Il vaiolo dell’Alaska, come il vaiolo delle scimmie a cui è correlato, fa parte di un vasto numero di malattie zoonotiche. Tali malattie possono diffondersi tra specie animali, compreso l’uomo, dimostrando il legame tra la salute umana e quella della fauna selvatica.
Il primo caso di infezione umana da Alaskapox è stato rilevato nel 2015 nell’area di Fairbanks. Il caso successivo è emerso nel 2020, mentre il caso della penisola di Kenai è il settimo ad essere identificato.
Un filo conduttore nei casi precedenti, che coinvolgevano tutti pazienti della zona di Fairbanks, era la posizione delle loro case, immerse nel bosco, oltre che il contatto con animali domestici – gatti o cani – che facilmente sono entrati in contatto con piccoli mammiferi selvatici.
“Fino al decesso del mese scorso, gli effetti documentati delle infezioni da vaiolo dell’Alaska nelle persone erano piuttosto lievi, con sintomi come eruzioni cutanee, febbre e affaticamento”. Lo ha affermato Julia Rogers, un’epidemiologa statale coautrice del bollettino pubblicato venerdì. Nessuno di questi pazienti aveva una storia medica significativa.

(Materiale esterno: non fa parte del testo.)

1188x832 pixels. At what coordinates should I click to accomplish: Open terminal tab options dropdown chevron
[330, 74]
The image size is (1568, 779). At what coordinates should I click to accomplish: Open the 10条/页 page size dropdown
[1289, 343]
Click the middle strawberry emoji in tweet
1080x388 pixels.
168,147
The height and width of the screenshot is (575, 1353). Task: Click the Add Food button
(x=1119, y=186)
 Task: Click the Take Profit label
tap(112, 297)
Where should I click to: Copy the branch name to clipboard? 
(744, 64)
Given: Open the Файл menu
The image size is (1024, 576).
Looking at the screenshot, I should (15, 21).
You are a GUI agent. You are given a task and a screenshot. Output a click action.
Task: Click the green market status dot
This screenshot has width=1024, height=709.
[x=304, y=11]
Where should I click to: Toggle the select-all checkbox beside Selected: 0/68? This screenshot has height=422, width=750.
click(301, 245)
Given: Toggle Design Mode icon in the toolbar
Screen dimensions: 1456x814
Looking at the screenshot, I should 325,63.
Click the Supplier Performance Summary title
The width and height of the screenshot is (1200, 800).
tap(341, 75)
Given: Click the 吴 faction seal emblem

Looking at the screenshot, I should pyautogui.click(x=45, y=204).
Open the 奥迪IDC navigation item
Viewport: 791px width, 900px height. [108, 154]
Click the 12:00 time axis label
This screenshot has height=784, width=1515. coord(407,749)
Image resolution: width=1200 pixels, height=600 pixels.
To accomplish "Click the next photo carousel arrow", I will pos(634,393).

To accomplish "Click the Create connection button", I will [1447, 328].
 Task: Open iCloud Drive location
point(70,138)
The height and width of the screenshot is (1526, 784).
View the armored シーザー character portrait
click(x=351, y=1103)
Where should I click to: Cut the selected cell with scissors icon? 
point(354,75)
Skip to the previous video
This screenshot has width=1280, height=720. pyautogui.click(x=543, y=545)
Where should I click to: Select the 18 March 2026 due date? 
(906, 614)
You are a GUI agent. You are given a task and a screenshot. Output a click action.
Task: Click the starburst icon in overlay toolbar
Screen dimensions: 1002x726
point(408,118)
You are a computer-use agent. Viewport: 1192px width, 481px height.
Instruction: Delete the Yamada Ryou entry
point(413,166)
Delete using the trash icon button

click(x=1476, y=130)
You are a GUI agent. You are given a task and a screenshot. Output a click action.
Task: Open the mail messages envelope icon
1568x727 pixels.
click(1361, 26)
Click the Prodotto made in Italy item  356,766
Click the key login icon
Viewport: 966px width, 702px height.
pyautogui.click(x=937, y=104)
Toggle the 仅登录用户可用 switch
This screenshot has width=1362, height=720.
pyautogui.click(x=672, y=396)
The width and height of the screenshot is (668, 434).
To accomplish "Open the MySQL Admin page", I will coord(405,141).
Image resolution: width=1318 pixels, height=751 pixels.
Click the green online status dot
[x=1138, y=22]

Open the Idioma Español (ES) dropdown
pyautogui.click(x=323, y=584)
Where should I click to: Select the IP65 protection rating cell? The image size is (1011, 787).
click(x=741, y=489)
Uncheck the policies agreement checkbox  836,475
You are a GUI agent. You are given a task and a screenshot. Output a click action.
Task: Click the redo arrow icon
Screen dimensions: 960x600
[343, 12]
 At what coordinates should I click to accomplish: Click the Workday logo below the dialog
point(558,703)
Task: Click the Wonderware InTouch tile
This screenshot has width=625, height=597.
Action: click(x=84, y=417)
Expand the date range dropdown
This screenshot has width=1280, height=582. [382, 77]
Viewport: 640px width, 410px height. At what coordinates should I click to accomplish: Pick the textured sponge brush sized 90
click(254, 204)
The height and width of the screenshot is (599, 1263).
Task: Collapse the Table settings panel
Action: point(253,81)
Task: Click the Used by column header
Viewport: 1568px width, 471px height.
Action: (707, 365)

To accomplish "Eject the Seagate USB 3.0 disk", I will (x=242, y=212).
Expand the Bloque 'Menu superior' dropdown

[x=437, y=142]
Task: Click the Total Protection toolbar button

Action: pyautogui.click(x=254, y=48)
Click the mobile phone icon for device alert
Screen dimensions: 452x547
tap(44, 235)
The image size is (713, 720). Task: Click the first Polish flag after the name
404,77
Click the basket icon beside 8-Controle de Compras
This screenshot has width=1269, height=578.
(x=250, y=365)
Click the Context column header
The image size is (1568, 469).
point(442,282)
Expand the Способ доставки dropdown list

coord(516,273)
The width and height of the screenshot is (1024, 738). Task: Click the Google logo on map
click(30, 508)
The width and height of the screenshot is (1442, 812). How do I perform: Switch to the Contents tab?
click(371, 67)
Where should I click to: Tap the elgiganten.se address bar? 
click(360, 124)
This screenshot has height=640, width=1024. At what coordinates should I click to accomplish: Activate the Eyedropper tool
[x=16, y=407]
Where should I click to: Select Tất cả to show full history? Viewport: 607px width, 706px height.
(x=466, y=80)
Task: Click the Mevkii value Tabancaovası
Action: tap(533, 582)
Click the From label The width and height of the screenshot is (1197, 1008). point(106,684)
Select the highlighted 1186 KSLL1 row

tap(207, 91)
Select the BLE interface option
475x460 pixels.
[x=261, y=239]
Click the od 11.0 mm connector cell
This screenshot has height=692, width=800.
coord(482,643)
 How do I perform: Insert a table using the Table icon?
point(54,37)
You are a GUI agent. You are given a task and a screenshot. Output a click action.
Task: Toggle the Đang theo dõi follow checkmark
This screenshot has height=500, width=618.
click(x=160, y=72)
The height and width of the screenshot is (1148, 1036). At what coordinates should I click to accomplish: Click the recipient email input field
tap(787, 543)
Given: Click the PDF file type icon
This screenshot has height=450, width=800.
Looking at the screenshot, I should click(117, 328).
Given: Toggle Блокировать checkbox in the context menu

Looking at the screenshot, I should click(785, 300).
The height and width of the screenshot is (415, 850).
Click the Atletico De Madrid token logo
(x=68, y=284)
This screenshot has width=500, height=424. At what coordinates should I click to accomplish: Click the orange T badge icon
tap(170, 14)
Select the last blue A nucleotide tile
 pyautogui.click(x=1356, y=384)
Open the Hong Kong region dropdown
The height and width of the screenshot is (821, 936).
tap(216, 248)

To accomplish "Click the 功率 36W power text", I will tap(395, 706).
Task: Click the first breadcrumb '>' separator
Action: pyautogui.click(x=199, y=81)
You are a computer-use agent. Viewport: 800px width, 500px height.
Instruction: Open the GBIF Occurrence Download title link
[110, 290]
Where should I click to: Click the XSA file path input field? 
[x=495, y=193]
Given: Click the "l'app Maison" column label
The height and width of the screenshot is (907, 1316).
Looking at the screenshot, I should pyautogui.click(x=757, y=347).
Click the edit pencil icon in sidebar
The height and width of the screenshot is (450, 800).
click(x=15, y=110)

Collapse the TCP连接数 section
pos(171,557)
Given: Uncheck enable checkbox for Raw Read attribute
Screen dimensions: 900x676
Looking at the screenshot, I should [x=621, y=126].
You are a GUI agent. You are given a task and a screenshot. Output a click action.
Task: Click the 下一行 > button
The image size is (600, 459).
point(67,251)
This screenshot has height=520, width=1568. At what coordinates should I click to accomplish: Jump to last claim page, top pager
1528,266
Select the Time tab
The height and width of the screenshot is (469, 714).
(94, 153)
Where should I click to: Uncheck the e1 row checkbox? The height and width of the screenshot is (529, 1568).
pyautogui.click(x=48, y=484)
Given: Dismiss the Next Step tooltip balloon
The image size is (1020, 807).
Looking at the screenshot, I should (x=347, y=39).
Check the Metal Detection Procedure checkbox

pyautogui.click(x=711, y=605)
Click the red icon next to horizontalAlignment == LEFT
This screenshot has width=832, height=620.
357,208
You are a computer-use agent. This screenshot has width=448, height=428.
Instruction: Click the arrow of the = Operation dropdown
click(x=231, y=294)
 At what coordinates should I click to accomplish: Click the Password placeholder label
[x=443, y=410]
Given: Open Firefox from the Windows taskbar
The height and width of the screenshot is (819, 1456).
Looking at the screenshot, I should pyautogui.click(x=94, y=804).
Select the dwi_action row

Come i pazienti di Fairbanks, il paziente della penisola di Kenai viveva in una zona boschiva, riferisce il bollettino epidemiologico. Potrebbe aver avuto almeno un contatto indiretto con piccoli mammiferi in natura, poiché ha riferito di essersi preso cura di un gatto randagio che avrebbe potuto dare la caccia a quei piccoli mammiferi.
Nuove evidenze scientifiche
Ancora da determinare è da quanto tempo il vaiolo dell’Alaska sia presente nell’ambiente. Stanno emergendo segnali che indicherebbero come il virus circola da decenni nelle popolazioni di piccoli mammiferi. “In passato, la ricerca sulle malattie della fauna selvatica si concentrava sui grandi mammiferi, non sui piccoli animali come le arvicole”, ha detto ancora Rogers.
Link Olson, curatore dei mammiferi presso il Museo del Nord dell’Università dell’Alaska, ha dichiarato che i test hanno scoperto il virus in un esemplare di arvicola di 25 anni nella collezione del museo.
“Gli scienziati del museo, in collaborazione con la sezione epidemiologica statale e altre organizzazioni, hanno avviato un programma di test utilizzando la vasta collezione di esemplari di animali dell’Alaska. Ci sono buone probabilità che il vaiolo dell’Alaska venga trovato nelle popolazioni animali ben oltre i confini dello stato e anche oltre il Nord America”, ha detto Olson.
Falk Huettmann, un biologo dell’Università dell’Alaska Fairbanks che studia le malattie della fauna selvatica e i fattori ambientali che le determinano, ha anche affermato di ritenere che l’Alaskapox circola in natura da anni – e che potrebbero esserci state gravi infezioni umane in passato che si sono diffuse inosservate.
Non bisogna sottovalutare, del resto, la presenza di virus nella regione artica che possono sopravvivere “intrappolati” nel permafrost per decine di migliaia di anni, come vi abbiamo raccontato in un articolo dedicato ai cosiddetti “virus zombie“.
“Il vaiolo dell’Alaska, che ora si è rivelato potenzialmente fatale, è un esempio di malattie in evoluzione che richiedono un approccio più aperto alla ricerca”, ha affermato Huettmann. “Capisco bene che si tratti di un caso nuovo e che le persone siano sorprese. Ma, se si conosce la storia delle malattie, non dovremmo essere troppo sorpresi”, ha detto ancora, concludendo che “Ormai, tutto è possibile”.